Effect of age in telomere shortening in cardiac tissues. A through D, Histograms presenting distribution of the percentage of cells within the patients' range of cardiomyocyte telomeric length. A, young and (B) old nonfailing donors (NFDs) and (C) young (green, aged 21–46 years) and (D) old (blue, aged 50–75 years) patients with hypertrophic cardiomyopathy (HCM). N indicates the number of cardiomyocytes scored. The percentage of cells with short and long telomeres is shown in the graph. Black and red vertical lines were drawn at the median value of the histogram obtained for NFDs and patients with HCM, respectively. The shift in telomeric length distribution from young patients with HCM to young NFDs is shown with the horizontal line green (Wilcoxon rank sum test, P=0.012); the shift in telomeric length distribution from old patients with HCM to NFDs is shown with the blue horizontal line (Wilcoxon rank sum test, P=0.036); P=0.874 (Wilcoxon rank sum test) for comparison of young NFDs and old NFDs.
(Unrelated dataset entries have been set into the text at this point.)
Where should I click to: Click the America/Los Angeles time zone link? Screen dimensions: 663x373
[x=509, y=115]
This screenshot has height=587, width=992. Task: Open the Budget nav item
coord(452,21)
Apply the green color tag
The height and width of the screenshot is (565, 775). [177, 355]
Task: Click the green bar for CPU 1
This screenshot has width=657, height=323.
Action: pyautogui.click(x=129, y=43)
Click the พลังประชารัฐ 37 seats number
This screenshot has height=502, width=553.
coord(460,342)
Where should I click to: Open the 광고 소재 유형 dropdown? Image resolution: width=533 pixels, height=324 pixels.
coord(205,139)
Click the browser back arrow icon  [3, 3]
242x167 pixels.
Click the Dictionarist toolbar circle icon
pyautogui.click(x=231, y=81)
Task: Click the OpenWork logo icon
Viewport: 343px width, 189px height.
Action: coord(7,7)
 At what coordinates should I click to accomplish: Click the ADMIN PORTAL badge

E, Boxplot analysis shows average telomere length measurements (per patient) between young and old NFDs and young and old patients with HCM (Kruskal‐Wallis test, P=0.850, 0.004, and 0.102). A total of 9 young NFDs, 15 old NFDs, 5 young patients with HCM, and 11 old patients with HCM were analyzed. Q‐FISH indicates quantitative fluorescence in situ hybridization.

Figure 6

Sex‐dependent telomere shortening in response to hypertrophic cardiomyopathy (HCM) disease environment. A through D, Distribution of the percentage of cells within the patients' range of cardiomyocyte telomeric length is presented as histograms in nonfailing donor (NFD; A) males and (B) females as well as (C) male and (D) female patients with HCM. N indicates the number of cardiomyocytes scored. The percentage of cells with short and long telomeres is shown in the graph (see also Table 3). Black and red vertical lines are drawn at the median value of the histogram for NFDs and patients with HCM, respectively. The shift in telomeric length distribution in male patients with HCM from male NFDs is shown with horizontal dark green line (Wilcoxon rank sum test, P=0.007) for comparison of male NFDs and female NFDs; the shift in telomeric length distribution in female patients with HCM to female NFDs is shown with the light blue horizontal line (Wilcoxon rank sum test, P=0.132); P=0.996 (Wilcoxon rank sum test). E, Boxplot analysis shows average telomere length measurements (per patient) between male (dark green) and female (light blue) NFDs and male and female patients with HCM (Kruskal‐Wallis test, P>0.999, P=0.045 and P>0.999). A total of 14 male NFDs, 10 female NFDs, 3 male patients with HCM, and 13 female patients with HCM were analyzed. Q‐FISH indicates quantitative fluorescence in situ hybridization.